Language Overview: GoLite¶
Please make sure you read over the document that describes the language we will be implementing this quarter: Language Overview
Compiler Structure¶
The inside the proj
directory of your repository is relatively empty. We are allowing you to structure your compiler as you wish. The only requirement is maintain the proj/golite
directory that contains the golite.go
file. This is the main application package for the compiler. The way you structure the additional directories and files is up to you. However, we recommend that you have a separate directory for each major compiler component. This will make it easier for you to test and implement each independently of each other.
It will be your responsibility to determine how each component communicates with each other (i.e., what package to import in another package etc.). However, if you need some help figuring out this method then please write on Ed or come to office hours.
Milestone Requirement: Scanner¶
The main requirement for the first milestone is to get a working scanner completed. The time complexity of the scanner must still be O(n) where n is the number of Here are some suggestions for implementing the scanner:
You can use the automated scanning process to implement the compiler but it will be many states. I would recommend instead you sit down and define either the DFA directly by studying the language or use the regex (recommended approach) package.
The
regex
package is doing all the DFA simulation and identification for you behind the scenes. Make sure to only compile the regular expressions once and then use it in the process of identifying the tokens. Remember your overall algorithm must still be O(n). This will not be graded for this milestone but will be part of the overall grade for your compiler at the end of the quarter.
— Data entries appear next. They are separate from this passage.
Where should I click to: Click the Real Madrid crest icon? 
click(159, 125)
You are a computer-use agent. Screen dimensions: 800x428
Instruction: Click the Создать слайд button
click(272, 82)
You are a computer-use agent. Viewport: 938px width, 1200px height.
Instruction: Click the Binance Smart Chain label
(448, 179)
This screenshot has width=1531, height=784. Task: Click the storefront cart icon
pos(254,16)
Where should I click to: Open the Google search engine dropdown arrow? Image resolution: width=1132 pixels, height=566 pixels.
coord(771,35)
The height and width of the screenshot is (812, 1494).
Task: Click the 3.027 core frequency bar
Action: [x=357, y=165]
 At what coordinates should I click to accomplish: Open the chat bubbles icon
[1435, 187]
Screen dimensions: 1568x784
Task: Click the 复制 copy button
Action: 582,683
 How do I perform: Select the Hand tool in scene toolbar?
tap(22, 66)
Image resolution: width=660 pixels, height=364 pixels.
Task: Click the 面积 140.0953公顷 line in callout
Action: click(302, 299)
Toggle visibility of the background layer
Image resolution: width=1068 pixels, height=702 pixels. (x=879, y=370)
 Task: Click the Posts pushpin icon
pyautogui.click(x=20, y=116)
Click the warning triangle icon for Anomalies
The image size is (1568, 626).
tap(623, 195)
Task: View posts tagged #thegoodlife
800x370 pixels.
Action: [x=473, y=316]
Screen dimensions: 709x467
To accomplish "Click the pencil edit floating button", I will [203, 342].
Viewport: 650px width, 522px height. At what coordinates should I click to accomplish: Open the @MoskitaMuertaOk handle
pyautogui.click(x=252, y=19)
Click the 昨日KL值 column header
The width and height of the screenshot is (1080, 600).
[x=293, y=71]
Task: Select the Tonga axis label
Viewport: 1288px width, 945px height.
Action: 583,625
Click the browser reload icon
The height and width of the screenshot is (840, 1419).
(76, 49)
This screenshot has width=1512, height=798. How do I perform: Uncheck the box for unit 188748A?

You will need to think about how you will pass the tokens to the parser component. Make sure to think about that structure before beginning to implement the scanner.
Running the Scanner¶
Assume the following Golite program is defined in a file simple.golite
inside the proj/golite
directory:
1 package main;
2
3 import "fmt";
4
5 func main() {
6
7 var a int;
8
9 a = 3 + 4 + 5;
10
11 fmt.Print(a);
12
13 }
For this milestone, the compiler must read in a Golite program and print out each token on a separate line for a given program. Please add the flag -lex
to command line arguments for the compiler. This will only print the tokens coming out of the scanner.
Note
Make sure to think about your function decomposition inside golite.go
file because you will be adding more command line arguments to the compiler as the quarter progresses.
Sample Run ($: is just mimicking the command line)
$: go run golite.go -lex simple.golite
Token.PACKAGE(1)
Token.IDENT(1, "MAIN")
Token.SEMICOLON(1)
Token.IMPORT(3)
Token.FMT(3)
Token.SEMICOLON(3)
Token.FUNC(5)
Token.IDENT(5, "MAIN")
Token.LPAREN(6)
... (I'm not printing them all out but you get the idea)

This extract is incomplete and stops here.